Objective: Interplay of baseline physiologic status, case complexity, technical performance, and outcomes in high-acuity operations has been poorly defined. This study explored these interactions to determine whether a technically optimal operation can mitigate effects of baseline physiology and high case-complexity on outcomes for the stage I Norwood procedure.
Methods: Technical performance was categorized as optimal, adequate, or inadequate from adequacy of the anatomic repair of the stage I subprocedures according to anatomic areas where intervention is performed. Physiological illness severity statuses in preoperative and postoperative periods were determined with Pediatric Risk of Mortality III system, which uses 17 physiologic variables. Case complexity was calculated with Aristotle comprehensive system. All patients undergoing stage I procedure from January 2004 to December 2007 were retrospectively studied.

----------

Tasks to carry out:
1: According to the Norwood procedure abstract, why did the study explore the interactions among baseline physiology, case complexity, technical performance, and outcomes?
2: In the Norwood procedure abstract, how many physiologic variables does the Pediatric Risk of Mortality III system use?
3: Carry on writing the Norwood procedure abstract from the point where it stops.

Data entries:

----------

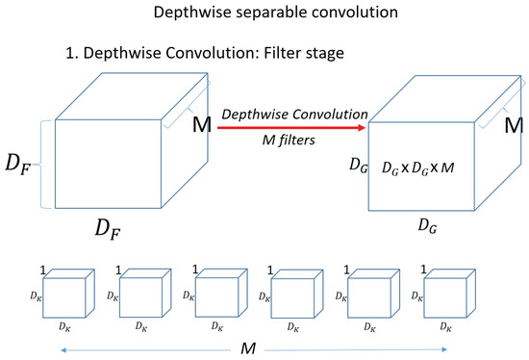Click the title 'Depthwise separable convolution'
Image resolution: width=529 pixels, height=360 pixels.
click(x=264, y=14)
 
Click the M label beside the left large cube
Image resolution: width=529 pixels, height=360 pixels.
click(x=203, y=126)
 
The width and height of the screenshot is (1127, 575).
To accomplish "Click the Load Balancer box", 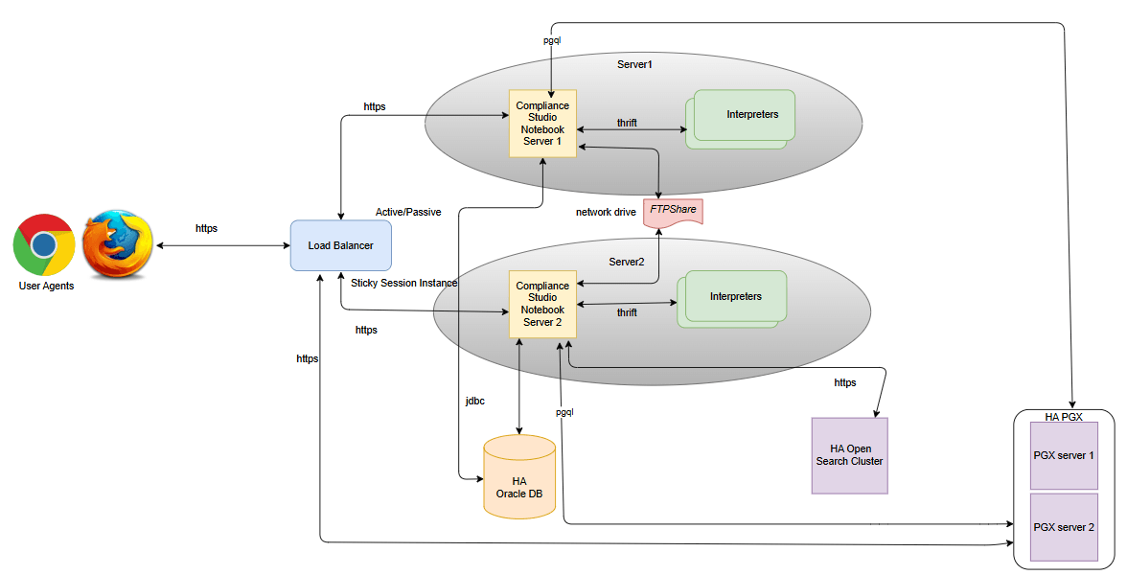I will point(340,245).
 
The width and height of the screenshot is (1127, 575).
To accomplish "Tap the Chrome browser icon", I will point(44,244).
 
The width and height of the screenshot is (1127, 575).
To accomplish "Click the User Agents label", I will point(46,287).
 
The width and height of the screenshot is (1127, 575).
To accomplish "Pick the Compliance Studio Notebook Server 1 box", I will point(543,123).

----------

Outputs for the tasks:
1: The study explored these interactions to determine whether a technically optimal operation can mitigate the effects of baseline physiology and high case complexity on outcomes for the stage I Norwood procedure. The abstract notes that how these factors interact in high-acuity operations had been poorly defined.

2: 17 physiologic variables.

3:
Results: One hundred thirty-five procedures were included. Five were excluded from the technical performance assessment because of inadequate postoperative data. Eighty-one (62.3%), 26 (20%), and 23 (17.7%), respectively, were scored as optimal, adequate, and inadequate. Overall hospital mortality was 14.1%. Inadequate technical performance, high-complexity Aristotle comprehensive scores, and high preoperative illness severity scores correlated with significantly higher hospital mortality, longer stay, and greater frequency of major postoperative complications. In subgroup analysis of patients with optimal technical performance, outcomes were favorable irrespective of high or low preoperative physiologic illness severity or case complexity.
Conclusions: In stage I Norwood procedures, optimal technical performance attenuated effects of poor preoperative physiologic status and high case complexity, with reduced hospital mortality. Inadequate technical performance resulted in poor outcomes regardless of preoperative status.